=== DOCUMENT SECTION ===
SOUTH AFRICA: 5.5 million strike against privatisation

September 5, 2001
Issue 

BY NORM DIXON

More than five million workers, students and poor South Africans joined the August 29-30 national strike against the African National Congress government's privatisation plans, in what was clearly a massive success for the Congress of South African Trade Unions, which called the two-day shutdown.

The success of the action has triggered unprecedented attacks on COSATU by ANC cabinet ministers, the most vocal being "comrade ministers" belonging to the South African Communist Party.

According to COSATU's monitors, around 70% of workers observed the strike. Despite big business and government claims that most sectors of the economy were unaffected by the strike, capitalist press reports could not hide the fact that major cities were all but deserted.

As well as COSATU's two million members, the stoppage was backed by the 500,000-strong National Council of Trade Unions, the South African National Civic Organisation, the South African Non-Governmental Organisation, national student organisations and the mushrooming anti-privatisation activist groups in townships across the country.

The SACP had also resolved to "fully support" the general strike, even though its members in cabinet are leading proponents of privatisation and the government's neo-liberal economic program.

The federation said the massive turnout illustrated the South African people's opposition to privatisation. The government hopes to raise more than 18 billion rand ($4.5 billion) this financial year through the sale of state-owned enterprises.

The state-owned electricity utility Eskom, South Africa's railways Spoornet, and its parent entity Transnet, telecommunications provider Telkom, and arms manufacturer Denel are all on the ANC government's privatisation chopping block.

In Johannesburg on August 30, 35,000 COSATU members and supporters marched to the offices of Gauteng provincial premier Mbhazima (Sam) Shilowa. Marchers were angered when they discovered that Shilowa, a former COSATU general secretary and a senior leader of the SACP, had left for Durban to attend the United Nations World Conference Against Racism rather than stay to accept a memorandum from the strikers.

In Pretoria, 30,000 workers converged on the Union Buildings to deliver their demands. When public service minister (and SACP central committee member) Geraldine Fraser-Moleketi attempted to speak, she was shouted down with boos and cries of "Hamba, hamba!" ("Go away, go away!"). Police whisked her away.

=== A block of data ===
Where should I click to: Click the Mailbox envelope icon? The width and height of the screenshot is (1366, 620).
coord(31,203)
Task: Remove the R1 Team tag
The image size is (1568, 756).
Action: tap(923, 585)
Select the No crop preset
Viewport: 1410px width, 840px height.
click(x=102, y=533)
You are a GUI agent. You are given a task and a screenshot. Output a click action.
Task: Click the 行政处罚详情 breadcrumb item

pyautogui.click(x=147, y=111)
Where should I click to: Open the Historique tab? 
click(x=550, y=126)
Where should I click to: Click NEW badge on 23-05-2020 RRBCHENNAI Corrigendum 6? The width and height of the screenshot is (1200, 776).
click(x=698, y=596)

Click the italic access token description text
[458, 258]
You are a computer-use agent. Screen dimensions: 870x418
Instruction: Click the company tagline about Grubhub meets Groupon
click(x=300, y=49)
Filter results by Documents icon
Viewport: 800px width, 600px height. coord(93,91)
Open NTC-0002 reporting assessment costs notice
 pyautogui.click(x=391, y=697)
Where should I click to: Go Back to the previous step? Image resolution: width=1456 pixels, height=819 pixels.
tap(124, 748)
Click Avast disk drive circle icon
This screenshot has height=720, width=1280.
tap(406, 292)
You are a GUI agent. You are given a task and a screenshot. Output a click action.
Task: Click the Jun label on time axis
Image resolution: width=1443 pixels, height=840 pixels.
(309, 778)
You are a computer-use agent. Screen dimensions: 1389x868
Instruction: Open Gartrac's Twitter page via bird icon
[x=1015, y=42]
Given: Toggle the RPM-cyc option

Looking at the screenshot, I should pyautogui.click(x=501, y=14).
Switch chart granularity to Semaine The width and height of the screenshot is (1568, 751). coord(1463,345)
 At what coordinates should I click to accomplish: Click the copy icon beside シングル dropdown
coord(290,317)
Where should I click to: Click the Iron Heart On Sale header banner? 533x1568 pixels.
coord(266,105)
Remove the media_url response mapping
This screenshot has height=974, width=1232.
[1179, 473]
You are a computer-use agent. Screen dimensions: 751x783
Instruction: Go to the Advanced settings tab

=== DIRECTIONS ===
[a] In the article on South Africa's strike against privatisation, how much does the government hope to raise this financial year from selling state-owned enterprises?
[b] Reproduce the rows from the line containing "Task: Remove the R1 Team tag" up to and including the line containing "click(x=300, y=49)".
These rows have no connection to the article.

=== ANSWERS TO THE EXERCISES ===
[a] More than 18 billion rand ($4.5 billion).

[b]
Task: Remove the R1 Team tag
The image size is (1568, 756).
Action: tap(923, 585)
Select the No crop preset
Viewport: 1410px width, 840px height.
click(x=102, y=533)
You are a GUI agent. You are given a task and a screenshot. Output a click action.
Task: Click the 行政处罚详情 breadcrumb item

pyautogui.click(x=147, y=111)
Where should I click to: Open the Historique tab? 
click(x=550, y=126)
Where should I click to: Click NEW badge on 23-05-2020 RRBCHENNAI Corrigendum 6? The width and height of the screenshot is (1200, 776).
click(x=698, y=596)

Click the italic access token description text
[458, 258]
You are a computer-use agent. Screen dimensions: 870x418
Instruction: Click the company tagline about Grubhub meets Groupon
click(x=300, y=49)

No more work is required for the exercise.